Le mot « laïc », est issu du latin laicus « commun, du peuple (laos) », terme ecclésiastique repris au grec d'église λαϊκός, laikos, « commun, du peuple (laos), par opposition à κληρικός, klerikos (clerc), désignant les institutions proprement religieuses. Le terme laicus est utilisé dans le vocabulaire des églises chrétiennes dès l'Antiquité tardive pour désigner toute personne de la communauté qui n’est ni clerc, ni religieux; c'est-à-dire profane en matière de théologie. Cependant, elle appartient bien à l'Église, dans le sens qu'elle en suit le culte (l'incroyance étant alors inconcevable à l'époque); et peut même y exercer des fonctions importantes. L'abstrait désignant cette position a donné en français le terme « laïcat ». Au Moyen Âge, le mot « laïc » distingue l'homme commun, qui doit être enseigné, de l'individu instruit consacré par son état religieux
Dans la culture musulmane, cette division entre clercs et laïcs n'existe pas. En Islam, on ne connaît ni clerc ni clergé qui puisse s'accaparer la gestion des consciences ou le monopole de la compréhension du message divin. En Islam, tout homme est donc clerc, imam ou non, et tout homme est avant tout laïc, imam compris.
Dans la langue Arabe, il n'y a pas un mot qui soit l'exacte traduction du mot "laïcité", pour la simple raison que tout homme est laïc et qu’il n’y a pas réellement un clergé à laïciser. (...) En arabe, la meilleure traduction du terme « laïcité » serait donc ‘al-hiyâd al-dîni » qui signifie "neutralité religieuse".
Outre qu'il s'agit là du terme le plus proche de l'idée exprimée par le mot laïcité, un grand nombre de verset coranique appellent explicitement à cette neutralité, à la liberté des consciences, a un libre choix de croire ou non :
"Point de contrainte en religion ; le droit chemin se distingue de l'errance".
[Coran - Sourate 2 – Verset 256 ]
"Dis : La Vérité émane de votre Seigneur.
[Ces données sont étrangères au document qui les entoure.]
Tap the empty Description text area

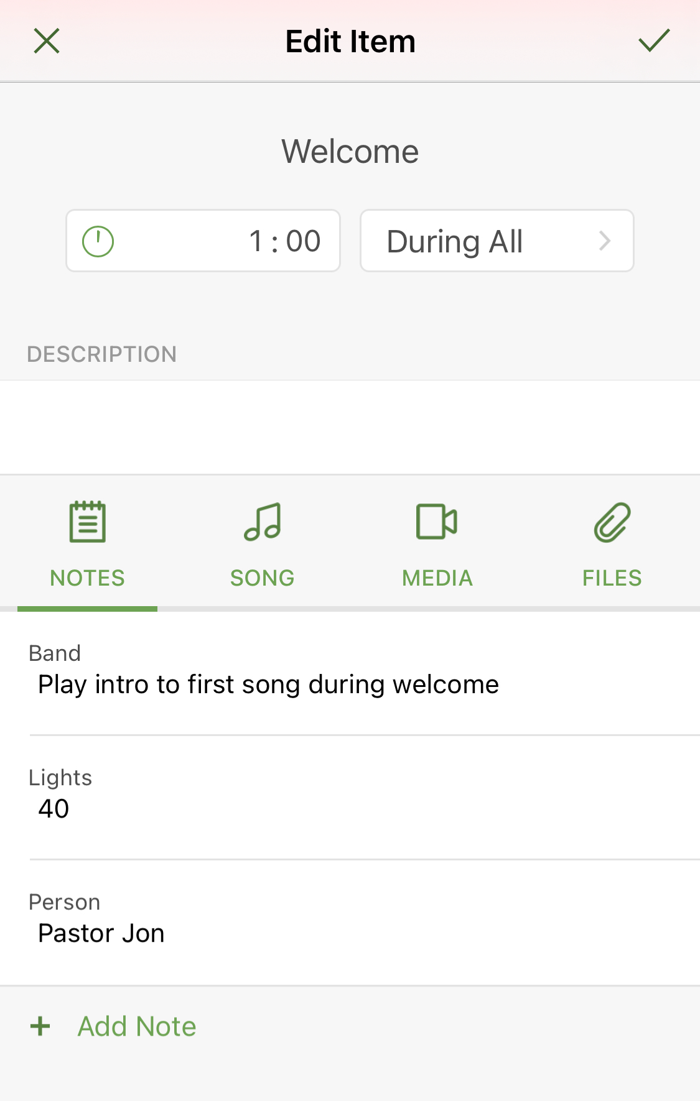pyautogui.click(x=350, y=427)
Croit qui veut ; et ne croit pas qui veut...".
[Coran - Sourate 18 – Verset 29 ]
Les actes du second calife de l'Islam - Omar ibn al-Khattab (le « Saint Paul » musulman)- illustre amplement l'interconnexion étroite entre l'Islam et la laïcité dans les questions relatives à la liberté d'expression ainsi que la tolérance vis-à-vis des autres religions.
Lors de la prise de Jérusalem, le patriarche Sophrone voulut traiter directement avec `Omar et que celui-ci vienne en personne dans la cité. `Omar accorda sa protection aux habitants de la ville au terme d'une lettre remise à ce patriarche. Il garantit la sauvegarde des sites chrétiens et donna ordre à ses hommes de ne pas les détruire et de ne pas les utiliser comme habitations. Le récit d'Eutychius raconte qu'`Omar ibn al-Khattab visita l'église de la Résurrection et s'arrêta pour s'asseoir sous son porche; mais, au moment de la prière, il s'éloigna de l'église et fit sa prière à l’extérieur. Il craignait que les générations futures ne prennent le prétexte d'une prière de lui à l'intérieur de l'église pour la transformer en mosquée.
Eutychius ajoute que Omar ben al-Khattab avait écrit un décret interdisant aux musulmans de se réunir en ce lieu pour y prier.
En exagérant mes propos et ma conviction de Français Musulman profondément laïc, j’ajouterais que les croyants français les plus proches de la laïcité sont les musulmans. Dans son enseignement, le prophète Mohammed a refusé que la religion ne devienne une spécialité exclusive des prêtres.
En Islam l’ultime autorité dans ce bas monde est un texte : le Coran - chacun le lit avec ses aspirations, ses attentes, ses soucis. Plusieurs interprétations sont possibles, et personne n'a le droit de forcer les consciences. Qui se dit musulman est considéré comme tel et son lien est direct, intime, avec le Créateur.
Ci-dessous la traduction d’une sourate qui instaure le respect et la tolérance vis-à-vis des non croyants :
Au nom de Dieu, Le Tout Clément, Le Tout Miséricordieux
(1). Dis, ô mécréants
(2). Je n'adore point ce que vous adorez
(3). Pas plus que vous n'adorez ce que j'adore
(4). Je n'ai jamais adoré ce que vous adorez
(5). Et vous n'avez jamais adoré ce que j'adore
(6). Vous avez votre religion et moi j'ai la mienne.